▸ What to do
Copy each of the following records exactly as it appears, line for line.

▸ Input records

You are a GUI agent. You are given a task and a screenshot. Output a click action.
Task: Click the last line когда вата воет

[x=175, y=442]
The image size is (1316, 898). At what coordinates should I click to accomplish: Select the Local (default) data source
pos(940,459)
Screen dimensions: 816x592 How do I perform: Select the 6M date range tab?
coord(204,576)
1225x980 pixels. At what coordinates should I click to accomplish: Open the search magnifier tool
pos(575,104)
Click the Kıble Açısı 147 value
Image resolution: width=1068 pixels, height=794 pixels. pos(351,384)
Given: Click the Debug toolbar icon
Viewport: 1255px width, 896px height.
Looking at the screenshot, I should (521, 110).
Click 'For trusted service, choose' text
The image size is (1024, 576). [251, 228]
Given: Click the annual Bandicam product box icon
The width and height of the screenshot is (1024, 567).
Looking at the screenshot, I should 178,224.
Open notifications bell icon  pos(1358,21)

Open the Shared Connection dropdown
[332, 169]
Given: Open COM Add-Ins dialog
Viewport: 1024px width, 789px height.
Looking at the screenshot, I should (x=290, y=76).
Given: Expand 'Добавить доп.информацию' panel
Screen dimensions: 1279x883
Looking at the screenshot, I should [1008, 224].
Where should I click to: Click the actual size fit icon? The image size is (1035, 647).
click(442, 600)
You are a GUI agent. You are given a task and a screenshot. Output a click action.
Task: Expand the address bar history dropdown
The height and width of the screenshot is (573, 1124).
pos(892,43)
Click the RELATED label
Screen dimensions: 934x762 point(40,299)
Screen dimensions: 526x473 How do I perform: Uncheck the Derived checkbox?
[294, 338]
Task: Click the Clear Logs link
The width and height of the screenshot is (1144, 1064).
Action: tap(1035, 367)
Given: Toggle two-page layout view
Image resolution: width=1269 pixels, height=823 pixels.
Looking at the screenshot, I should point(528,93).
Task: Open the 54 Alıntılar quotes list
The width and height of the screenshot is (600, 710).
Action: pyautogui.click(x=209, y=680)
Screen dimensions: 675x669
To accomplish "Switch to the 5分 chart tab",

▸ Exercise answer
You are a GUI agent. You are given a task and a screenshot. Output a click action.
Task: Click the last line когда вата воет

[x=175, y=442]
The image size is (1316, 898). At what coordinates should I click to accomplish: Select the Local (default) data source
pos(940,459)
Screen dimensions: 816x592 How do I perform: Select the 6M date range tab?
coord(204,576)
1225x980 pixels. At what coordinates should I click to accomplish: Open the search magnifier tool
pos(575,104)
Click the Kıble Açısı 147 value
Image resolution: width=1068 pixels, height=794 pixels. pos(351,384)
Given: Click the Debug toolbar icon
Viewport: 1255px width, 896px height.
Looking at the screenshot, I should (521, 110).
Click 'For trusted service, choose' text
The image size is (1024, 576). [251, 228]
Given: Click the annual Bandicam product box icon
The width and height of the screenshot is (1024, 567).
Looking at the screenshot, I should 178,224.
Open notifications bell icon  pos(1358,21)

Open the Shared Connection dropdown
[332, 169]
Given: Open COM Add-Ins dialog
Viewport: 1024px width, 789px height.
Looking at the screenshot, I should (x=290, y=76).
Given: Expand 'Добавить доп.информацию' panel
Screen dimensions: 1279x883
Looking at the screenshot, I should [1008, 224].
Where should I click to: Click the actual size fit icon? The image size is (1035, 647).
click(442, 600)
You are a GUI agent. You are given a task and a screenshot. Output a click action.
Task: Expand the address bar history dropdown
The height and width of the screenshot is (573, 1124).
pos(892,43)
Click the RELATED label
Screen dimensions: 934x762 point(40,299)
Screen dimensions: 526x473 How do I perform: Uncheck the Derived checkbox?
[294, 338]
Task: Click the Clear Logs link
The width and height of the screenshot is (1144, 1064).
Action: tap(1035, 367)
Given: Toggle two-page layout view
Image resolution: width=1269 pixels, height=823 pixels.
Looking at the screenshot, I should point(528,93).
Task: Open the 54 Alıntılar quotes list
The width and height of the screenshot is (600, 710).
Action: pyautogui.click(x=209, y=680)
Screen dimensions: 675x669
To accomplish "Switch to the 5分 chart tab",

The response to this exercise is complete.